Orthodiagonal quadrilateral

Question

Is it always possible to construct an orthodiagonal quadrilateral such that the diagonals and perimeter are fixed? More specifically, given 2 fixed diagonals, how is the perimeter of the quadrilateral bounded?

Answer 1

In the above configuration, let $OA=a,OB=b,OC=c,OD=d$ and assume $b>d$.
We may show that if both $b$ and $d$ are replaced by $\frac{b+d}{2}$ (that brings $B$ to $B'$ and $D$ to $D'$), the perimeter of $ABCD$ decreases.
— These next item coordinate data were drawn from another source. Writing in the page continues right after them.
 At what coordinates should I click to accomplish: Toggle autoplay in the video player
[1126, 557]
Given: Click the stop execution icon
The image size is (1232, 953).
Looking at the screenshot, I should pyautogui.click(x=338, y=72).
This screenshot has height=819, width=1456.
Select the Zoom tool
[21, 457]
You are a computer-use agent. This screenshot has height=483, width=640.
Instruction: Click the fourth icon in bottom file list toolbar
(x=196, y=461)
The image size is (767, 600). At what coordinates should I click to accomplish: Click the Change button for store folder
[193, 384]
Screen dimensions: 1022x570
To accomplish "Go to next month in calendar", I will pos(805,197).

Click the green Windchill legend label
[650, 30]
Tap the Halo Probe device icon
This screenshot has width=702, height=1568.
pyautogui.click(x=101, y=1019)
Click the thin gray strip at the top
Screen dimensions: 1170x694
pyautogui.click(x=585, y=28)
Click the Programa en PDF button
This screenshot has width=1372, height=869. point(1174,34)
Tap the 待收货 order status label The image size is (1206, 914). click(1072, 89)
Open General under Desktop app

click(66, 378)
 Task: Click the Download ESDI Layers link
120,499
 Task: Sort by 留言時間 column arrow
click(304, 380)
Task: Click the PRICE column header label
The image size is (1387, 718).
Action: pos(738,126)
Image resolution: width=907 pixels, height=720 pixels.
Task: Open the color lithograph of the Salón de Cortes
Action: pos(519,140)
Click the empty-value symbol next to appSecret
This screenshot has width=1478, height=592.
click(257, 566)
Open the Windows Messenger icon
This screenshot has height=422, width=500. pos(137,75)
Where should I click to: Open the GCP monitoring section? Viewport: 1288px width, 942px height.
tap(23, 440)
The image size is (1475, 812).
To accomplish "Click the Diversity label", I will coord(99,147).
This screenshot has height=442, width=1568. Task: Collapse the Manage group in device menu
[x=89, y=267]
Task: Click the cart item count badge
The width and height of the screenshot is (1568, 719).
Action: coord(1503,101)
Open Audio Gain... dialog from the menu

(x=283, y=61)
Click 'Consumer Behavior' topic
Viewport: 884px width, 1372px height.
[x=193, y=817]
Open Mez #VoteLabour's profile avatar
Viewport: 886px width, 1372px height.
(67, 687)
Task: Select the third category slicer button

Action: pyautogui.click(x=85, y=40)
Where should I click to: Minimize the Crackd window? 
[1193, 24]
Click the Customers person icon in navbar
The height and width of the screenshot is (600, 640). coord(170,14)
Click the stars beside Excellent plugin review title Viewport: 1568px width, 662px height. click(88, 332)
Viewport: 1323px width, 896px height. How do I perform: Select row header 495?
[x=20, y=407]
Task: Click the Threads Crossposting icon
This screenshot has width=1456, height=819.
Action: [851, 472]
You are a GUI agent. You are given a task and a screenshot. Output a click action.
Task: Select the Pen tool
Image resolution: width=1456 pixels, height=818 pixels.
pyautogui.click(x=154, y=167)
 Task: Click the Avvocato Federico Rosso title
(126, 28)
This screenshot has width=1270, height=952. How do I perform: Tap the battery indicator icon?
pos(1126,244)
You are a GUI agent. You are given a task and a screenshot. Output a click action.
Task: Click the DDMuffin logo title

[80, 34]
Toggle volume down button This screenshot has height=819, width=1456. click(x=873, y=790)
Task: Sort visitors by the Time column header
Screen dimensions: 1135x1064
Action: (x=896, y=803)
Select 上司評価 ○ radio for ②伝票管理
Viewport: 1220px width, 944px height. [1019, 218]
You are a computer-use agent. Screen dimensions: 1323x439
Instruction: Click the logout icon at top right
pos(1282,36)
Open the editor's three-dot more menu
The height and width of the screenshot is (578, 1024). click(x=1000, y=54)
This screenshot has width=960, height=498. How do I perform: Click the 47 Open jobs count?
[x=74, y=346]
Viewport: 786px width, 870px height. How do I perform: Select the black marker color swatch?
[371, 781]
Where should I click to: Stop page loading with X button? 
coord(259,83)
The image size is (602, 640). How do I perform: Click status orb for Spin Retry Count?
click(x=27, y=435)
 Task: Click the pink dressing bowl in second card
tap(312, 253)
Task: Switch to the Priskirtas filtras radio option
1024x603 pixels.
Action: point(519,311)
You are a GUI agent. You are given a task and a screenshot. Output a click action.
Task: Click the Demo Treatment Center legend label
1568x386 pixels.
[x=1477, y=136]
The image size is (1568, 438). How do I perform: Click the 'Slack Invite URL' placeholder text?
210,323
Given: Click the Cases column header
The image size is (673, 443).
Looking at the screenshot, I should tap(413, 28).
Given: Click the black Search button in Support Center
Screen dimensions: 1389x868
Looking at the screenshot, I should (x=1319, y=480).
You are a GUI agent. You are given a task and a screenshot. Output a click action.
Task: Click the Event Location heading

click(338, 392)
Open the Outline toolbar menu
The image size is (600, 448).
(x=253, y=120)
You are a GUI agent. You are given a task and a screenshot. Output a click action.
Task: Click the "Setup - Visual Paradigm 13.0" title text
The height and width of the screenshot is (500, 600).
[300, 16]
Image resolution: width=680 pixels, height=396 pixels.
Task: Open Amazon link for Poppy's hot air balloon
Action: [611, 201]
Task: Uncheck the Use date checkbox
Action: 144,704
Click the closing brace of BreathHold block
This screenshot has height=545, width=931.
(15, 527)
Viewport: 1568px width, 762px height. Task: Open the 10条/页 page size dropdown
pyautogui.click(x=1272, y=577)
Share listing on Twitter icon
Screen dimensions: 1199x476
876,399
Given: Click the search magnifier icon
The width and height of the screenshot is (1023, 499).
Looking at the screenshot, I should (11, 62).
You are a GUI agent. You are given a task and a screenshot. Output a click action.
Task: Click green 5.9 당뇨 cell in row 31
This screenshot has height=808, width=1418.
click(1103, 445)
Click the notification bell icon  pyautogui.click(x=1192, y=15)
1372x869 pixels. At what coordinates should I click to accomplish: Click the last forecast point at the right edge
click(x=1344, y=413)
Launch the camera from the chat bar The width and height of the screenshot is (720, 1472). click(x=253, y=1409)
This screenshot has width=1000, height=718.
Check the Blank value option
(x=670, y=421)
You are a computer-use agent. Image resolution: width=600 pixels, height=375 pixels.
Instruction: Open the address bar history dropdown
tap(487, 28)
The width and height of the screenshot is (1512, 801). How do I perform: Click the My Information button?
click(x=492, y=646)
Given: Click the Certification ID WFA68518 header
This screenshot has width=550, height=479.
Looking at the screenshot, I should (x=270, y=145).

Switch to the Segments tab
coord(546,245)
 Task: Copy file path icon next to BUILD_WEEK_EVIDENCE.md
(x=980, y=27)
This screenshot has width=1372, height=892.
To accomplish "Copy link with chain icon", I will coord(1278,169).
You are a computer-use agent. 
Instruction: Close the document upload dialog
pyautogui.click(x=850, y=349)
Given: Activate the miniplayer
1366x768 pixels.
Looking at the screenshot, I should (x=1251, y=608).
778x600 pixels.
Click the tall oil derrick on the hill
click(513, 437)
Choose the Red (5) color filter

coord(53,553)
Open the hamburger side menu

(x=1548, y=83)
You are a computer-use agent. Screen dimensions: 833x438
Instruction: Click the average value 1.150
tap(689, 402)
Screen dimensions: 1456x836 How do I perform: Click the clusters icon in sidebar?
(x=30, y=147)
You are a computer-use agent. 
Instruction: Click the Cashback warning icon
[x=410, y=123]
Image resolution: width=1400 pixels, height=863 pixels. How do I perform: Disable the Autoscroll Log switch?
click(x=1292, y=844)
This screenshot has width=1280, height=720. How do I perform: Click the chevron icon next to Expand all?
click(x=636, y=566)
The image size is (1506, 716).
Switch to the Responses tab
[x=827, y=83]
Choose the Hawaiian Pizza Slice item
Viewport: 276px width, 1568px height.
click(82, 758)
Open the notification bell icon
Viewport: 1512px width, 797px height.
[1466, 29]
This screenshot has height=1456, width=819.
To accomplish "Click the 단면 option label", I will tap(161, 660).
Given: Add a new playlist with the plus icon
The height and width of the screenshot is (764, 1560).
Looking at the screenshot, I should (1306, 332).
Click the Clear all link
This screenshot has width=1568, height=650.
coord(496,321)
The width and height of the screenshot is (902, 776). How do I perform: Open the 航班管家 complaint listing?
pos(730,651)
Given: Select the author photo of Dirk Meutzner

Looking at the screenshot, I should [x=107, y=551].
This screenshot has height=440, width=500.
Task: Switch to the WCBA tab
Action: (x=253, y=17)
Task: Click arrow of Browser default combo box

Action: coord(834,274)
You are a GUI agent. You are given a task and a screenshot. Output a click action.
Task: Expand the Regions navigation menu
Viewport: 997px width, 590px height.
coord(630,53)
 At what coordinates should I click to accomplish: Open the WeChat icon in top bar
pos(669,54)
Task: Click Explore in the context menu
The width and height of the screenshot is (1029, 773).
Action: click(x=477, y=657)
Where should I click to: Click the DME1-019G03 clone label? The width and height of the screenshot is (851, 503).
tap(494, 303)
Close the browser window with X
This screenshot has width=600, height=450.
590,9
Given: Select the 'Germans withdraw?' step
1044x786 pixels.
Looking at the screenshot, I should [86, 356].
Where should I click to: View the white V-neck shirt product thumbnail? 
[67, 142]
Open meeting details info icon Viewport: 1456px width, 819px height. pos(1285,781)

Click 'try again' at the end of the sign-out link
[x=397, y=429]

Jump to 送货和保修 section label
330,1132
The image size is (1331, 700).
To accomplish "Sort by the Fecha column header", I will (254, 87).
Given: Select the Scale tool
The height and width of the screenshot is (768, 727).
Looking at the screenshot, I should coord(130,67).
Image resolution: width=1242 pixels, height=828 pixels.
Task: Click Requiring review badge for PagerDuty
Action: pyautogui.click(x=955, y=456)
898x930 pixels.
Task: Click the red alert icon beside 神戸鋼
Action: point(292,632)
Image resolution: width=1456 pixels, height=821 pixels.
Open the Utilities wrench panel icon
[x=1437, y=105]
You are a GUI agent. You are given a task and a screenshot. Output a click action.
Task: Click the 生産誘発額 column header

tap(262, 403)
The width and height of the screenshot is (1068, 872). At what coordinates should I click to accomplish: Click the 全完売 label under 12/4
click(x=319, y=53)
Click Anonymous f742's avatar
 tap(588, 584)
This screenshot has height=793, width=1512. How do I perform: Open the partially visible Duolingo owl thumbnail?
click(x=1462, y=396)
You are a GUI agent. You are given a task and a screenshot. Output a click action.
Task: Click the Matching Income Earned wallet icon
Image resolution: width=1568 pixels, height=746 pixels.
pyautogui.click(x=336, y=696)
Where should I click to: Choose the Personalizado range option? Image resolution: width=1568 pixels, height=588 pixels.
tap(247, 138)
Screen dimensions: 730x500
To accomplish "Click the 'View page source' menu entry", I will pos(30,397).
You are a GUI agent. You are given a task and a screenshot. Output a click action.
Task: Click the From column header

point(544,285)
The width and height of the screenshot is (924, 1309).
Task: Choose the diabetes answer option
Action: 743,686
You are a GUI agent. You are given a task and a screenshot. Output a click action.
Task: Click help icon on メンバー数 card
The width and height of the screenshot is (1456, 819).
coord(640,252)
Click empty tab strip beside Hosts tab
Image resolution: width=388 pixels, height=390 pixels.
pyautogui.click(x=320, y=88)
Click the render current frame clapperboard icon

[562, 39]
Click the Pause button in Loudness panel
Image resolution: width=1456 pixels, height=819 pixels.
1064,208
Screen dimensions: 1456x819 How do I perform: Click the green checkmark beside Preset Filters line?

This is a consequence of the inequalities $$ \sqrt{a^2+b^2}+\sqrt{a^2+d^2}\geq 2\sqrt{a^2+\left(\frac{b+d}{2}\right)^2} $$ $$ \sqrt{c^2+b^2}+\sqrt{c^2+d^2}\geq 2\sqrt{c^2+\left(\frac{b+d}{2}\right)^2} $$ that follow from the convexity of the functions $g_a(x)=\sqrt{a^2+x^2}$ and $g_c(x)=\sqrt{c^2+x^2}$.
The minimum perimeter is so achieved by the rhombus and the maximum perimeter is achieved by a degenerate orthodiagonal quadrilateral that is a right triangle. If we call $d_1$ and $d_2$ the lengths of the diagonals, $$\boxed{ 2\sqrt{d_1^2+d_2^2}\leq p(ABCD)\leq d_1+d_2+\sqrt{d_1^2+d_2^2} } $$ follows from the Pythagorean theorem.
By continuity, any perimeter belonging to such interval is achievable.